GIVEN TEXT:
•••
After years of renting, Howell said he grew tired of not building equity and being unable to work on home improvement projects with his roommate.

That conversation turned into reality in 2015 when the two co-bought a 3-bedroom, 2-bath single-family home near Liberty Park for about $250,000. They agreed to split the costs of the house down the middle.

As young adults face increasing home costs coupled with stagnant wages and significant student debt, millennials — the cohort born between 1981 and 1996 — are co-buying property with their friends to achieve the dream of homeownership.

Millennial homeownership trends

Between 2014-2021, real estate data obtained by The Wall Street Journal shows the number of co-buyers with different surnames soared by 771%.

It’s a trend that signals the lack of affordable housing options, according to Dejan Eskic, a senior research fellow at the University of Utah’s Kem C. Gardner Policy Institute.

“Housing ownership continues daily to be out of reach for more and more people because prices are accelerating so fast,” Eskic said.

Just under 40% of people under the age of 35 owned homes in 2020, according to the U.S. Census Bureau. That’s compared to about 80% of people over the age of 65 who were homeowners. In Utah last year, roughly 42% of home loan applicants were below 34, according to Eskic.

In previous generations, it was common for people to get help from their parents to afford a down payment for a home. However, millennials are the first generation likely to have lower net wealth than their parents, Eskic added.

Middle-class wealth is often stored in home equity, he said.

“If you’re a renter, your equity is less than $10,000, and so that has huge implications,” he said. “Millennials are falling behind.”
•••
TASK TO CARRY OUT: Return, word for word, the stretch of the article above on millennials co-buying homes that begins at "Just under 40%" and stops after "according to Eskic.".

RECORDS:
•••
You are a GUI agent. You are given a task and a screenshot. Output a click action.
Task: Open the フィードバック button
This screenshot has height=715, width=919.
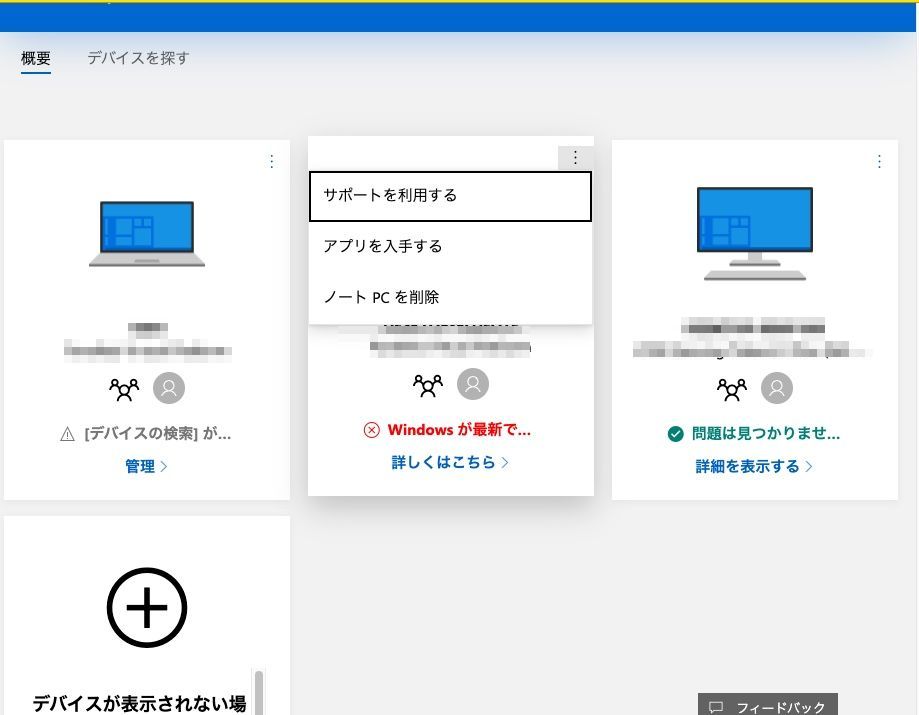pyautogui.click(x=767, y=706)
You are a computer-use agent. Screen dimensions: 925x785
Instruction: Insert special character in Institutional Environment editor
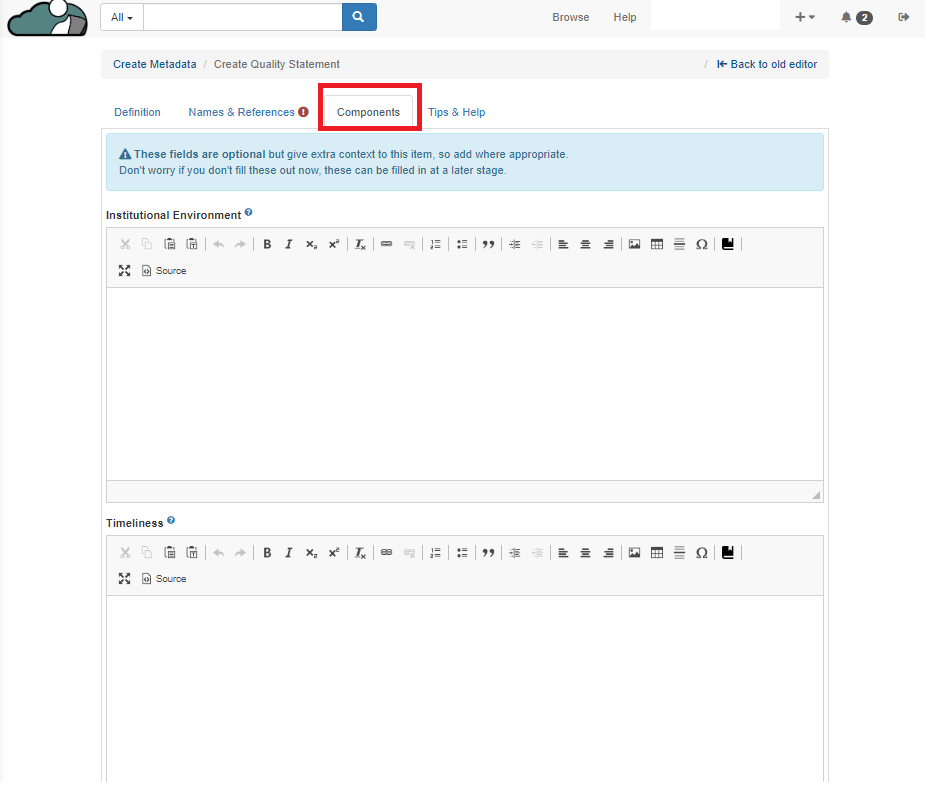click(701, 244)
•••
WORKED SOLUTION:
Just under 40% of people under the age of 35 owned homes in 2020, according to the U.S. Census Bureau. That’s compared to about 80% of people over the age of 65 who were homeowners. In Utah last year, roughly 42% of home loan applicants were below 34, according to Eskic.